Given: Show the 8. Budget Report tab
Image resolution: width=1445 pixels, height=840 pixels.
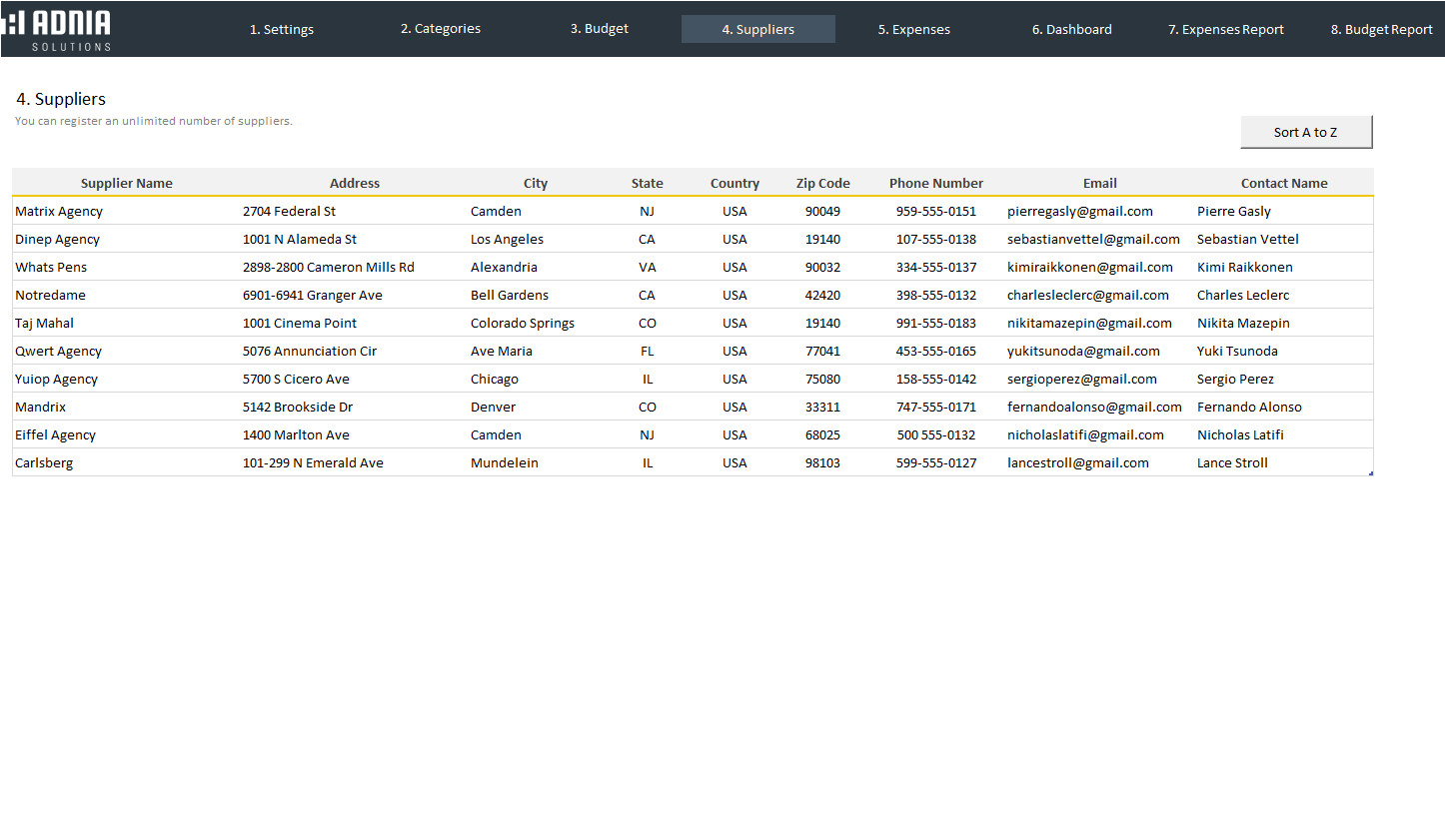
========================
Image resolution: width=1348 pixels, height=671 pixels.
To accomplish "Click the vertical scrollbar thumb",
========================
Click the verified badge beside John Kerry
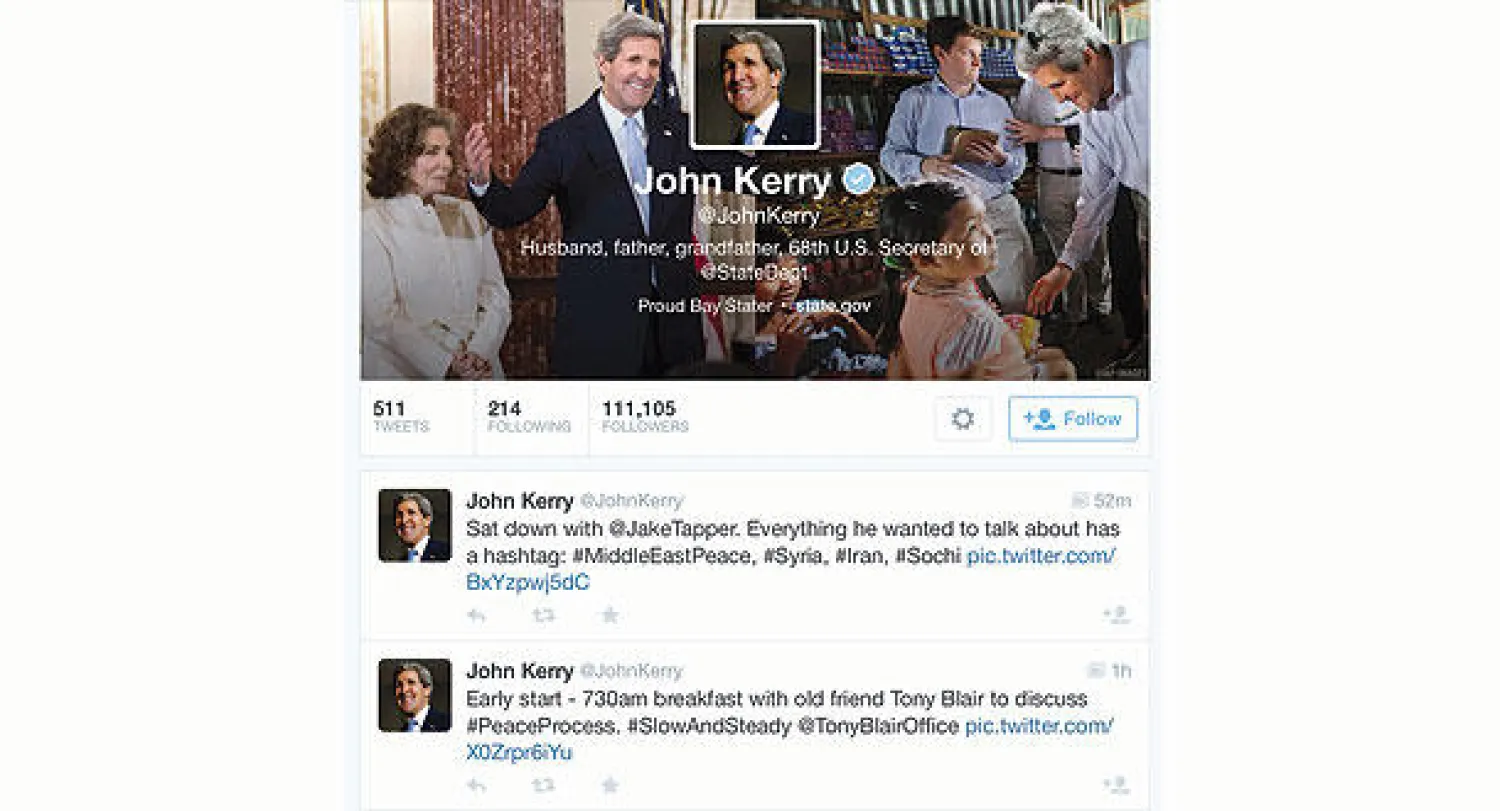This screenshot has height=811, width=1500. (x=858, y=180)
========================
(Set exercise)
Copy everything in the listing from the line containing "Given: Show the 8. Budget Report tab" down to the line containing "Image resolution: width=1445", including both of those lines.

(Answer to the exercise)
Given: Show the 8. Budget Report tab
Image resolution: width=1445 pixels, height=840 pixels.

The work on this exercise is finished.